# EXERCISE DESCRIPTION:
Starting at the line that contains "This screenshot has width=1919, height=954." and ending at the line that contains "Looking at the screenshot, I should point(1903,867).", render the items as a Markdown table with the columns Row and Line. Include both end lines and skip blank lines.
•••
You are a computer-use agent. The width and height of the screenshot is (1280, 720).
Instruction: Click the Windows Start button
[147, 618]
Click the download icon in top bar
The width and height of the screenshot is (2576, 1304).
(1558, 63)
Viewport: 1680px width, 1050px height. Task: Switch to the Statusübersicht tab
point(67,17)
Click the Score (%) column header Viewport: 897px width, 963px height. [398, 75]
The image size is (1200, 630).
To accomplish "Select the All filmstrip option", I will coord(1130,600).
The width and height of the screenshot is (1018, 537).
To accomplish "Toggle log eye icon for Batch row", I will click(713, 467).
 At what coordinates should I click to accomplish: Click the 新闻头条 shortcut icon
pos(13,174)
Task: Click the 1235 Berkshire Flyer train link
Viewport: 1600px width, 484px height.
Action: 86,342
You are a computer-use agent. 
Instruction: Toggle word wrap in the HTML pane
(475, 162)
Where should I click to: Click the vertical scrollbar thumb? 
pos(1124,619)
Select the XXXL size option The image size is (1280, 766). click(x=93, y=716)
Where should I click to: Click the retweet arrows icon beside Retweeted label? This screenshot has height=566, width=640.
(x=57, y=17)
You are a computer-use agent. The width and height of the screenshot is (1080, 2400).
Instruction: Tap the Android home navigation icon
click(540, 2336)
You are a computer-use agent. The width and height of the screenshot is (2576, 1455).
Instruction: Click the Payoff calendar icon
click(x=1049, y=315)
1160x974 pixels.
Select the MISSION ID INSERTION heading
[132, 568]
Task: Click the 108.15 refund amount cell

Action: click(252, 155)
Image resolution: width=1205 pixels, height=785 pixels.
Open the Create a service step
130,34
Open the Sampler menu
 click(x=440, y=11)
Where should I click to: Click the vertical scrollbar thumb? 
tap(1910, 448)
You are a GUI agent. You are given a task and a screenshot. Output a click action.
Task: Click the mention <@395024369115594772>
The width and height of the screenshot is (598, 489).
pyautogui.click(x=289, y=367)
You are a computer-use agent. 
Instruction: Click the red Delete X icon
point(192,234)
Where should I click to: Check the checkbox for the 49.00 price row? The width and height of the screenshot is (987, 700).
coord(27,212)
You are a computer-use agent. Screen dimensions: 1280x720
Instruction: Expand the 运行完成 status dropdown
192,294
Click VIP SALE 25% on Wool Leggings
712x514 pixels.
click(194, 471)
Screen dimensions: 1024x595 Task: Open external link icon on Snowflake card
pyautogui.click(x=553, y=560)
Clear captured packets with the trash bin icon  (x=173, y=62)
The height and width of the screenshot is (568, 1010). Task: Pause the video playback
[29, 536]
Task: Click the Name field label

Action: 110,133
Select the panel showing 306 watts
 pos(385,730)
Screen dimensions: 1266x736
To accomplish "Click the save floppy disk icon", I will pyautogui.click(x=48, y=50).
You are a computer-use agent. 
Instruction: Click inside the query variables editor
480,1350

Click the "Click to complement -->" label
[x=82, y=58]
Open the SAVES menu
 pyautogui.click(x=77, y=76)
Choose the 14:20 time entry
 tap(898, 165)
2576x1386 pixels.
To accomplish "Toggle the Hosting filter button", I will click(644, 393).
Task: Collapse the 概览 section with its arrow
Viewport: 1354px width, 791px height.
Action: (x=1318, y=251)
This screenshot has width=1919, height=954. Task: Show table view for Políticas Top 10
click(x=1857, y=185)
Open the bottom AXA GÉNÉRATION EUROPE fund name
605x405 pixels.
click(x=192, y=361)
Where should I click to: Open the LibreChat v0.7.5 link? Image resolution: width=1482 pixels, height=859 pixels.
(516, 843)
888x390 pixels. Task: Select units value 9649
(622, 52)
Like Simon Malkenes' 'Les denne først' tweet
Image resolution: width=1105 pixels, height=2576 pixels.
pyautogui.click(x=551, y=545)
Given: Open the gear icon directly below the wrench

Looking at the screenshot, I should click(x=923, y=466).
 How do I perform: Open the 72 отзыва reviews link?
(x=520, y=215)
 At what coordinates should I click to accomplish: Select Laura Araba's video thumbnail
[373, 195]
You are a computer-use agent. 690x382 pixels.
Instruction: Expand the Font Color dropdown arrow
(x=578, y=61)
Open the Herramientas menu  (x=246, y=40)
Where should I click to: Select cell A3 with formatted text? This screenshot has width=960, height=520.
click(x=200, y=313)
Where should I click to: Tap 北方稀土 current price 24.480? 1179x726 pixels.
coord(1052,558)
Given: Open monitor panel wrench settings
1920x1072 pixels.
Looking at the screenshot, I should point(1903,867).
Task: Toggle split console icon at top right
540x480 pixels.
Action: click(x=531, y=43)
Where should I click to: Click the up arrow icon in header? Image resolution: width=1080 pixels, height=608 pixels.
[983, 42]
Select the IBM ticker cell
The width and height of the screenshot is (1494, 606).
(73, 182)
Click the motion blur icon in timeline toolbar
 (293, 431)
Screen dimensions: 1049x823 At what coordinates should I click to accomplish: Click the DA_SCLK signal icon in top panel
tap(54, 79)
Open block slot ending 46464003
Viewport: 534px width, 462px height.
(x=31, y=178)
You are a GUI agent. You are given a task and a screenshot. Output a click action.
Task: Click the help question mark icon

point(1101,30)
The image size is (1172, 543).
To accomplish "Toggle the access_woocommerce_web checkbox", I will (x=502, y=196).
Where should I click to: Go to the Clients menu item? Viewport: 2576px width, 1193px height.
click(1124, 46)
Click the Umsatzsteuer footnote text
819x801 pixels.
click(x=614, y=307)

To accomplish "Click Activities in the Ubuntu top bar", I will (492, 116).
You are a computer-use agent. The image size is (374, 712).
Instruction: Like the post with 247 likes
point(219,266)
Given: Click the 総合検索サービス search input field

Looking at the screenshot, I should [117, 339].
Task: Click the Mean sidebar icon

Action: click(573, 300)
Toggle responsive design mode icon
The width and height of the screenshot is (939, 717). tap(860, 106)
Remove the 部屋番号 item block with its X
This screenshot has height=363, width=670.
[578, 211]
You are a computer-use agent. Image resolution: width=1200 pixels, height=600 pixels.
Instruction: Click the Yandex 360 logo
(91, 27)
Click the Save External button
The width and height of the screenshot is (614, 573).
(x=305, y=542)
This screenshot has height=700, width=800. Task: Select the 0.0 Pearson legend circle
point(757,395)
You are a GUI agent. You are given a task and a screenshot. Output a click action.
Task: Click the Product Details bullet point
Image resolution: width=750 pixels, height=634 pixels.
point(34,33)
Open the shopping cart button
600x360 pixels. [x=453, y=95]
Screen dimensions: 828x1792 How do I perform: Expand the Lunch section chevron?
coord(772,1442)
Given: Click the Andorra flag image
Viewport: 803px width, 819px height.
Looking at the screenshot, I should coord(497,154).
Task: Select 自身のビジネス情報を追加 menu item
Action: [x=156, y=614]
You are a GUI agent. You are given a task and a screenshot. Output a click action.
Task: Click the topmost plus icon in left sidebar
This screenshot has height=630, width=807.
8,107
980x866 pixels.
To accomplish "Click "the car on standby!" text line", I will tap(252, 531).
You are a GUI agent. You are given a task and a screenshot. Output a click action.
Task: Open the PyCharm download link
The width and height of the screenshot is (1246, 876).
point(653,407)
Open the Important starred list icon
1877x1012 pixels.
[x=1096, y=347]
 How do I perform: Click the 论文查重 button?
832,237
•••
# CORRECT RESPONSE:
| Row | Line |
|---|---|
| 1 | This screenshot has width=1919, height=954. Task: Show table view for Políticas Top 10 |
| 2 | click(x=1857, y=185) |
| 3 | Open the bottom AXA GÉNÉRATION EUROPE fund name |
| 4 | 605x405 pixels. |
| 5 | click(x=192, y=361) |
| 6 | Where should I click to: Open the LibreChat v0.7.5 link? Image resolution: width=1482 pixels, height=859 pixels. |
| 7 | (516, 843) |
| 8 | 888x390 pixels. Task: Select units value 9649 |
| 9 | (622, 52) |
| 10 | Like Simon Malkenes' 'Les denne først' tweet |
| 11 | Image resolution: width=1105 pixels, height=2576 pixels. |
| 12 | pyautogui.click(x=551, y=545) |
| 13 | Given: Open the gear icon directly below the wrench |
| 14 | Looking at the screenshot, I should click(x=923, y=466). |
| 15 |  How do I perform: Open the 72 отзыва reviews link? |
| 16 | (x=520, y=215) |
| 17 |  At what coordinates should I click to accomplish: Select Laura Araba's video thumbnail |
| 18 | [373, 195] |
| 19 | You are a computer-use agent. 690x382 pixels. |
| 20 | Instruction: Expand the Font Color dropdown arrow |
| 21 | (x=578, y=61) |
| 22 | Open the Herramientas menu  (x=246, y=40) |
| 23 | Where should I click to: Select cell A3 with formatted text? This screenshot has width=960, height=520. |
| 24 | click(x=200, y=313) |
| 25 | Where should I click to: Tap 北方稀土 current price 24.480? 1179x726 pixels. |
| 26 | coord(1052,558) |
| 27 | Given: Open monitor panel wrench settings |
| 28 | 1920x1072 pixels. |
| 29 | Looking at the screenshot, I should point(1903,867). |